INDIANAPOLIS -- The onslaught is coming. Marilyn and John Nall can see that now.
A week ago, their daughter, Anita, was a closely kept secret, the kid who liked sleeping at home on a water bed and who was so fanatical about recycling, she would bring home wastepaper from school.
Now, suddenly, she's a world-record holder.
Bob Costas wants to talk with her. A couple of agents circle her as she emerges from the pool. A woman peddling Power Bars is shoving a business card at her, even as she stands dripping wet, reaching for a towel.
"I can't believe it," Marilyn Nall said. "Here, my little 15-year-old is an Olympian."
All the parents can do now is stand by, watch and wonder how in the world they'll pay for a trip to Barcelona, Spain.
Last night, Anita Nall, the sophomore from Towson Catholic High School, continued her remarkable ascent to swimming stardom. She won the women's 100-meter breast stroke at the Phillips 66 National Swimming Championships and earned her second starting spot in the Summer Olympics in Barcelona.
Again, she went through a news conference. It was easier, much easier than when she twice lowered the world record to win the 200 breast stroke Monday.
"I didn't expect anything at this meet," Anita Nall said. "I thought of personal goals, of doing my best times, not of making the team."
But now she's on the team. She showed some guts on the final 50 last night, coming back from third to first to win in 1 minute, 9.29 seconds. Megan Kleine, a 17-year-old high school junior from Lexington, Ky., finished second in 1:10.08, and also made the Olympic team.

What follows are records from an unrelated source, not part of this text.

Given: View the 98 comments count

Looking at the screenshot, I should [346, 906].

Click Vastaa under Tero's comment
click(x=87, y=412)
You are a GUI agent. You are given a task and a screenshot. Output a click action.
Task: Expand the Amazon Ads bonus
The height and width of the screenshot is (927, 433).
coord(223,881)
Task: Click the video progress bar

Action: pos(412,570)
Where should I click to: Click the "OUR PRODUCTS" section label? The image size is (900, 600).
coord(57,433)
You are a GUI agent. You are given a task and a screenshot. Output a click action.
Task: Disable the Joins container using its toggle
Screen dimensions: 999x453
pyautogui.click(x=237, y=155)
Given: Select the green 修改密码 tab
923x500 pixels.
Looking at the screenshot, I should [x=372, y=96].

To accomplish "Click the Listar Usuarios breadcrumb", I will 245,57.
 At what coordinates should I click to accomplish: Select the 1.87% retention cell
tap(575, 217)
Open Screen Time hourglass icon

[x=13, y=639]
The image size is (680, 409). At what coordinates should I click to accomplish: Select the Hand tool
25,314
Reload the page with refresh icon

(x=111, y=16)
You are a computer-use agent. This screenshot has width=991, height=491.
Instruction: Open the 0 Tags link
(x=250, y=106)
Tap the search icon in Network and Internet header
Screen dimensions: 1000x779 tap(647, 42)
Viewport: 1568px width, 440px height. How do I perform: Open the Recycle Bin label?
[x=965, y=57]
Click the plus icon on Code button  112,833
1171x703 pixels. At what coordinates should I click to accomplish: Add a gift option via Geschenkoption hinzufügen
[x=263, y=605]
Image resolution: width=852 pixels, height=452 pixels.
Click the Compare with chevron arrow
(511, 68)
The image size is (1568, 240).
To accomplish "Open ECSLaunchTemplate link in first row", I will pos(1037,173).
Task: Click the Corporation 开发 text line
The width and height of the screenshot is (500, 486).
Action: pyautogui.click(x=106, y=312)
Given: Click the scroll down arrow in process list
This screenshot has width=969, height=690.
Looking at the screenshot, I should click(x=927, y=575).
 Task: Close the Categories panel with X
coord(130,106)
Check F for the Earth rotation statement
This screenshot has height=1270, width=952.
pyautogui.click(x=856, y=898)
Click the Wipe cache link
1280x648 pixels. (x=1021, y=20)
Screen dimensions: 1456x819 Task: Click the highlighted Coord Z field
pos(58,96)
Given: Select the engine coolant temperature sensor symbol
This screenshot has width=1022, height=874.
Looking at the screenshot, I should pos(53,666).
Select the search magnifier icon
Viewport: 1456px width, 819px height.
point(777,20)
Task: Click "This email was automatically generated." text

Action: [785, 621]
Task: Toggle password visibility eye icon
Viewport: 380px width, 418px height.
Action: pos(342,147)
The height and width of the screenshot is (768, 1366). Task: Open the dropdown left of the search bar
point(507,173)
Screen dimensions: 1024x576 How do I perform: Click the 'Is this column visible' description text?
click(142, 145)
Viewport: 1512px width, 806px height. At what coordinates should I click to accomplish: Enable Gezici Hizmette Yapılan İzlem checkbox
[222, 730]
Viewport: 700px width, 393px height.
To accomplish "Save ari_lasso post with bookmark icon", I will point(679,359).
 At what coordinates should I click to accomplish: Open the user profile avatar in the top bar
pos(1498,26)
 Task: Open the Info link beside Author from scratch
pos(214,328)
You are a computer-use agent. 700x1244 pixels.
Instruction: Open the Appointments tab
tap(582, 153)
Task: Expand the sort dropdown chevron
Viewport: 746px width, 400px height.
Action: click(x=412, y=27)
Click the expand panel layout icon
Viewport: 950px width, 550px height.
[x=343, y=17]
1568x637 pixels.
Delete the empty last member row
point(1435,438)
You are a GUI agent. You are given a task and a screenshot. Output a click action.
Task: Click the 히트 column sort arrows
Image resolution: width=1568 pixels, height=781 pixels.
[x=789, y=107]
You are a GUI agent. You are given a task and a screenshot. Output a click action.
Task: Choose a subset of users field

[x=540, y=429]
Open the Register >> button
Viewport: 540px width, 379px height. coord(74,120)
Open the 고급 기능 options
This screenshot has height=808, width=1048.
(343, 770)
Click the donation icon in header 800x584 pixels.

Jill Johnson, 22, a 1986 Dulaney High gradu
ate, was fourth in 1:10.25.
"It was close, real close," John Nall said. "But no one beats Anita in the second 50. When she gets that stroke going, she's hard to beat."
Nall appears carefree, enjoying a huge burst of success and publicity.
"Anita is pretty composed and together for a 15-year-old," said her mother, a secretary at Towson State.
Anita Nall displayed her resolve yesterday. Despite a cold that left her coughing, and in second after the morning heats, she came back in the night final and used a final ferocious burst in the last 20 meters to win.
"I didn't see anyone near me," she said. "I had to pick it up at the end."
In the stands, her parents watched, with just a little awe.
"This takes total dedication and commitment for Anita," said John Nall, a manager for Social Security. "It takes a lot of hours. A lot of support. Not just from her family, but her friends. The secret for Anita is that she does this because she wants to, not because she is forced to. If she says she doesn't want to swim anymore, I'd say, 'Great.' "
But, now, the Nalls are trying to figure out how they'll get to Barcelona. They said they always expected their daughter would be an Olympian. But they figured it would come in 1996 in Atlanta, not 1992 in Barcelona.
"My God, this is too big," Marilyn Nall said. "Anita is one of the best. Barcelona? I don't know where to start."
But the Olympian is still a kid. An hour after her race, her mother had to remind her to collect her favorite towel. And for a few frantic moments, she lost her gold medal. Not to worry, though. It was in her equipment bag.
"Great breast stroker," John Nall said. "We'll have to work on the memory."